Now, the only draw to this piece is sleazy appeal to those who desire the unearned; they’ll go into a reverie of what they’d do with “free” money. That desire for the unearned is one point where Ayn Rand agrees with the Bible, which says: “The love of money is the root of all evil.”
Re: One fairly innocent dolt, two thieves.
ok i kinda agree with you about those who are criminals but when the baknk made a mistake in their favor they must be as quick to correct the mistake
Re: One fairly innocent dolt, two thieves.
You’re right on the criminal thing, you’re wrong on the money thing. Money gets it’s value from faith, not from labor. People have to have faith that this piece of paper will get them goods before they will accept it as payment for labor.
If money gained it’s value by the labor put into earning it, then inflation wouldn’t be a thing. And if we’re looking at it that way, only changing that one variable, the world economy would be long dead.
I’ve never read Ayn Rand, but the more I hear about her writings, the less I want to read them. She sounds like a nutter.
Re: Re: One fairly innocent dolt, two thieves.
She was a nutter, not just in her writings (which glorify some of the worst aspects of humanity) but in her regular life as well.
But wasn’t nearly as nutty as her rabid fanbase.
Re: Re: One fairly innocent dolt, two thieves.
[Ayn Rand] sounds like a nutter.
The Bioshock games were based on ‘Atlas Shrugged’ by Ayn Rand. Make of that what you will.
On the second one, at first I was thinking that the guy should be punished harshly for taking advantage of a mistake like that, then I saw that it was BoA that screwed up, the same bank that has attempted foreclosure on a family who had already fully paid their house off, and all of a sudden I just didn’t care.
Honestly....
Perhaps legalizing exploiting bank errors would keep the banks careful for once.
When he withdrew the money his records may show it was valued as less than what the bank claimed. After all, that’s what the banks say when the clean out the wrong house during a foreclosure.

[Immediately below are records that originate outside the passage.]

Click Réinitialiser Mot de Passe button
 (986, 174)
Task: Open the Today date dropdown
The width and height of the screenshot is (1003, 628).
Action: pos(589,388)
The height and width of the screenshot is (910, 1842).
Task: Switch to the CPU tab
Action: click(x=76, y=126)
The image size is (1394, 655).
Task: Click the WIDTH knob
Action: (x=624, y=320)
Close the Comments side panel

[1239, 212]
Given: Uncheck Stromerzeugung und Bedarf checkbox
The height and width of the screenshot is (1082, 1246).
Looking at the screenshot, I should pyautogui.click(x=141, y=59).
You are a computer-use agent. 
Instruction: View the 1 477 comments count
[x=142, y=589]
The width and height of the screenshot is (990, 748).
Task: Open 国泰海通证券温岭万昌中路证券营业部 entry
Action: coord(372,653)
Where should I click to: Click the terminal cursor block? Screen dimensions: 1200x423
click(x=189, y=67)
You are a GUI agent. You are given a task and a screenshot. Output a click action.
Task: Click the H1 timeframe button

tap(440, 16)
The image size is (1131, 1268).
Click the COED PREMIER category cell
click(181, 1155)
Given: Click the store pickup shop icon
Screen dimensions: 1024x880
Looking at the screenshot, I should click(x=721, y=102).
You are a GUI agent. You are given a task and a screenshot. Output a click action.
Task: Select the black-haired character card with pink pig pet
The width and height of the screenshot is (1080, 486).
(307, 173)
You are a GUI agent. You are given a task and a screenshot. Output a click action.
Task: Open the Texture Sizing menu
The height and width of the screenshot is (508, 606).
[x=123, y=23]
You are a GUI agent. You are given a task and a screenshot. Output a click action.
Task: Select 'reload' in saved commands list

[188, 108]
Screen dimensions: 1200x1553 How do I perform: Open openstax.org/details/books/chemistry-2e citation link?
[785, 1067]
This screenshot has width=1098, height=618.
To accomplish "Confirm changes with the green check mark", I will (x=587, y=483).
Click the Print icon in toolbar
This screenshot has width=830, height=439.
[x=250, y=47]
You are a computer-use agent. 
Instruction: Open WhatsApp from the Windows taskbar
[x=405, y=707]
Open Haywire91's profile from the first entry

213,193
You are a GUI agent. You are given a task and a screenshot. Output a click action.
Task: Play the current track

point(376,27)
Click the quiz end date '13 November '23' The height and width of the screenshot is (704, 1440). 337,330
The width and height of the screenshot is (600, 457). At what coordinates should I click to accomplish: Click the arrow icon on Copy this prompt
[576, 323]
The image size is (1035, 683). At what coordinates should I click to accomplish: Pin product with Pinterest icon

Grab the money and make it yield more money before getting caught and having to give it back. I’d do that for sure 😉
Can someone explain why these guys are facing years in jail for a few million yet the executives at these banks are seeing raises for stealing billions?
Re: Re:
Well see if you start out with lots of money when you face the courts, you get high court treatment. However if the reason you’re going to court is you started out with only a little money and somehow got lots of money, you get the low court treatment.
Simple, see?
Money
That’s a *lot* of money PayPal gave that guy. In the news stories I’ve seen on this, several of the idiot reporters have commented on why he’d waste the money paying off the nation’s debt instead of spending it on something more exciting.
Well, the national debt is somewhere around $16 trillion. With $92 quadrillion, he could pay off the national debt in its entirety and still have $91.86 quadrillion left over.